#### Records:
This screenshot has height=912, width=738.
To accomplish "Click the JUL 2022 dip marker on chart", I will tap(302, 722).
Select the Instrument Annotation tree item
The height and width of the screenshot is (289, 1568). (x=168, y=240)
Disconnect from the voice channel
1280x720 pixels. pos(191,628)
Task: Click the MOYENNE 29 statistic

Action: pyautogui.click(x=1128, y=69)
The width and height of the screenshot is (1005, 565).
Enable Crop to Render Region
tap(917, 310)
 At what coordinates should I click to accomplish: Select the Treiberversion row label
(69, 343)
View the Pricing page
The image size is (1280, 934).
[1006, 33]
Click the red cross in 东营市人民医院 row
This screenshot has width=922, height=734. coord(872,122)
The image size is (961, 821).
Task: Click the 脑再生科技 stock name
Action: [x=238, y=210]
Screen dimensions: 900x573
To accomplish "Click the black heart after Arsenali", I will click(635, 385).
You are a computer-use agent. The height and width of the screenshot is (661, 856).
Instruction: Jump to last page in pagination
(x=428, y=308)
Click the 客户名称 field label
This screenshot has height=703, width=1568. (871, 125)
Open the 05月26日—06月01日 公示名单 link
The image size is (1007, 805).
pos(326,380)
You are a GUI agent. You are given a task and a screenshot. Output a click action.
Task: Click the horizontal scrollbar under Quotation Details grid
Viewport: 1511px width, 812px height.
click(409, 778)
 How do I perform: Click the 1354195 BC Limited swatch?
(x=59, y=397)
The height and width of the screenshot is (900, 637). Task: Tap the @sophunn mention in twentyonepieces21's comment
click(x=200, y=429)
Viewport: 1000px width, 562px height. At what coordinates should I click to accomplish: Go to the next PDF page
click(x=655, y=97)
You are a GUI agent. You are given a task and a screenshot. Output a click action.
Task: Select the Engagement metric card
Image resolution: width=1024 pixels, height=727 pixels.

#### The problem:
Write the "Click the red cross in 东营市人民医院 row" line and all later lines exactly. Stop at the end of the data.

#### Reply:
Click the red cross in 东营市人民医院 row
This screenshot has width=922, height=734. coord(872,122)
The image size is (961, 821).
Task: Click the 脑再生科技 stock name
Action: [x=238, y=210]
Screen dimensions: 900x573
To accomplish "Click the black heart after Arsenali", I will click(635, 385).
You are a computer-use agent. The height and width of the screenshot is (661, 856).
Instruction: Jump to last page in pagination
(x=428, y=308)
Click the 客户名称 field label
This screenshot has height=703, width=1568. (871, 125)
Open the 05月26日—06月01日 公示名单 link
The image size is (1007, 805).
pos(326,380)
You are a GUI agent. You are given a task and a screenshot. Output a click action.
Task: Click the horizontal scrollbar under Quotation Details grid
Viewport: 1511px width, 812px height.
click(409, 778)
 How do I perform: Click the 1354195 BC Limited swatch?
(x=59, y=397)
The height and width of the screenshot is (900, 637). Task: Tap the @sophunn mention in twentyonepieces21's comment
click(x=200, y=429)
Viewport: 1000px width, 562px height. At what coordinates should I click to accomplish: Go to the next PDF page
click(x=655, y=97)
You are a GUI agent. You are given a task and a screenshot. Output a click action.
Task: Select the Engagement metric card
Image resolution: width=1024 pixels, height=727 pixels.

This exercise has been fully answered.